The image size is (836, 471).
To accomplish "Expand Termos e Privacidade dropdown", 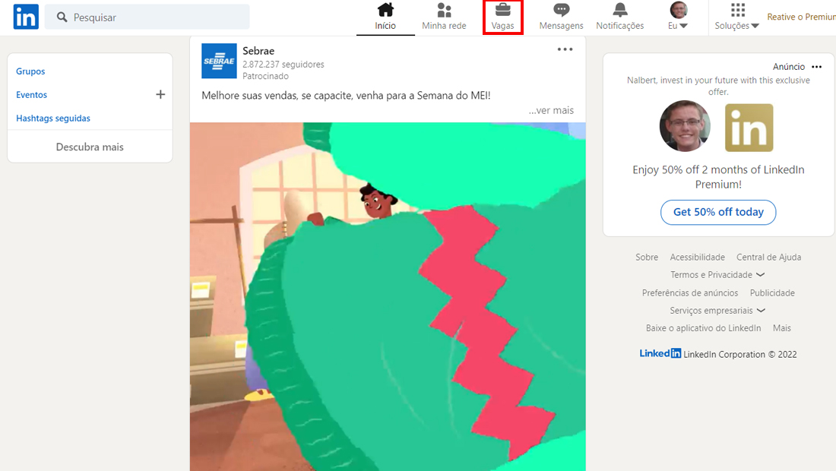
^^^^
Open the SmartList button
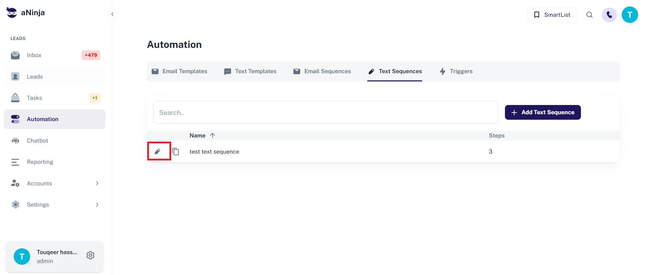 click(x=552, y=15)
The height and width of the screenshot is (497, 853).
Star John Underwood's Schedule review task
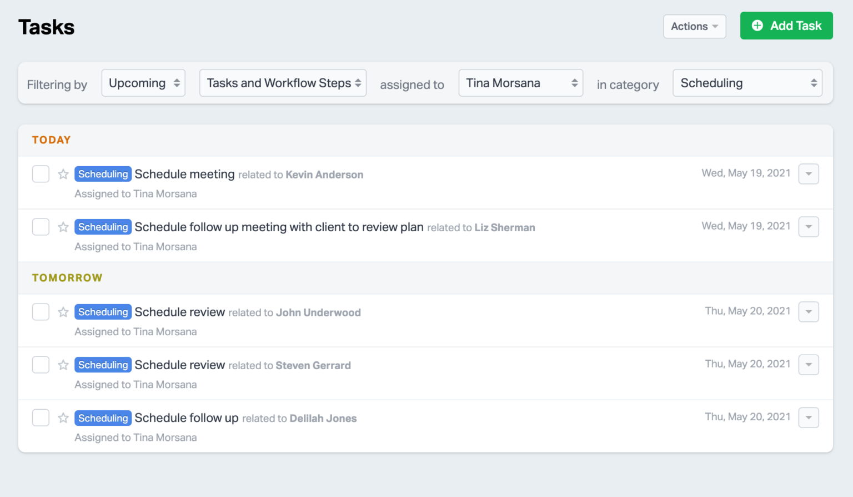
^^^^
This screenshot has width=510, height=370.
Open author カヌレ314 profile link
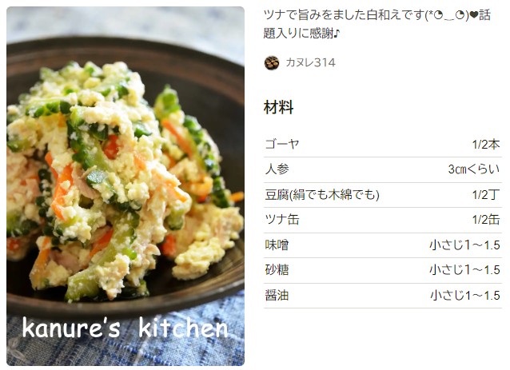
^^^^
EXERCISE INSTRUCTIONS: Make a copy of each line in the records above that has the word "screenshot".

WRITTEN REPLY:
The height and width of the screenshot is (497, 853).
This screenshot has width=510, height=370.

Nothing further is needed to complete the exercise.